#### [WHAT TO PRODUCE]
Print the data verbatim. Leave every image out.

#### [EXTRACTED MATERIAL]
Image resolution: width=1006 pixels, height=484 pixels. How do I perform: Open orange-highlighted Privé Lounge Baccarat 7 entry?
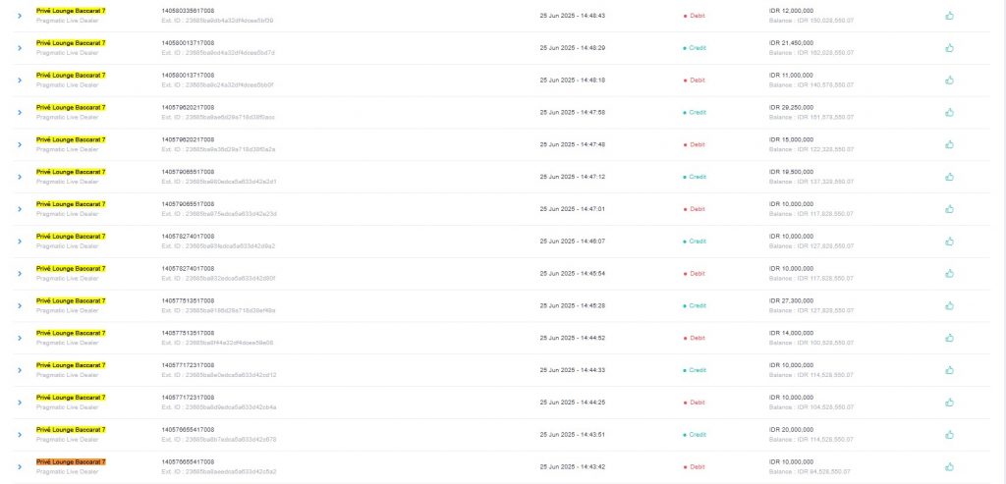click(x=71, y=461)
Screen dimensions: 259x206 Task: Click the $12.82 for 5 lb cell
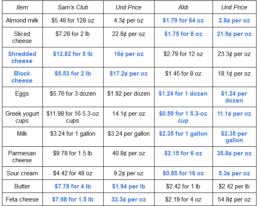point(73,54)
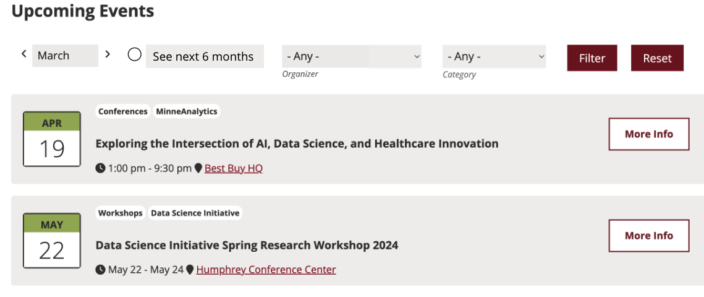Open the Category dropdown

click(494, 56)
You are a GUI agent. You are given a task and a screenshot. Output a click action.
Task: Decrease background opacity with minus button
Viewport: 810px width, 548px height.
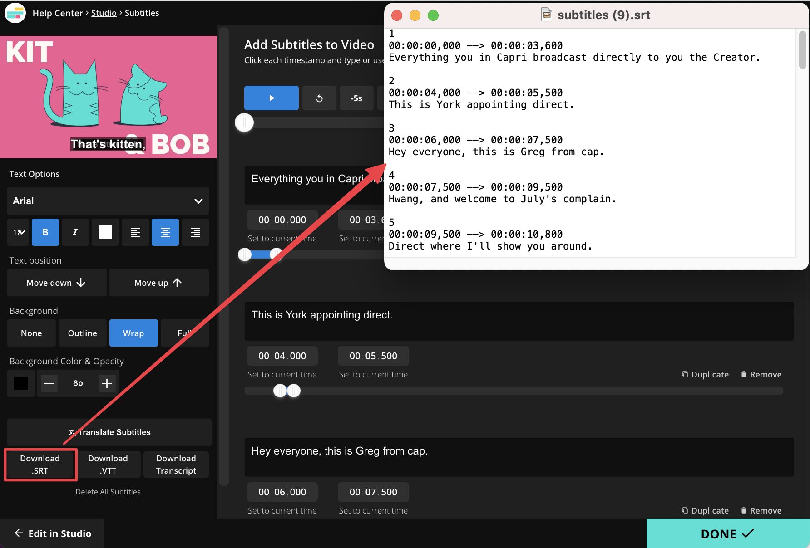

#### [RESULT]
Image resolution: width=1006 pixels, height=484 pixels. How do I perform: Open orange-highlighted Privé Lounge Baccarat 7 entry?
click(x=71, y=461)
Screen dimensions: 259x206 Task: Click the $12.82 for 5 lb cell
point(73,54)
Open the Category dropdown

click(494, 56)
You are a GUI agent. You are given a task and a screenshot. Output a click action.
Task: Decrease background opacity with minus button
Viewport: 810px width, 548px height.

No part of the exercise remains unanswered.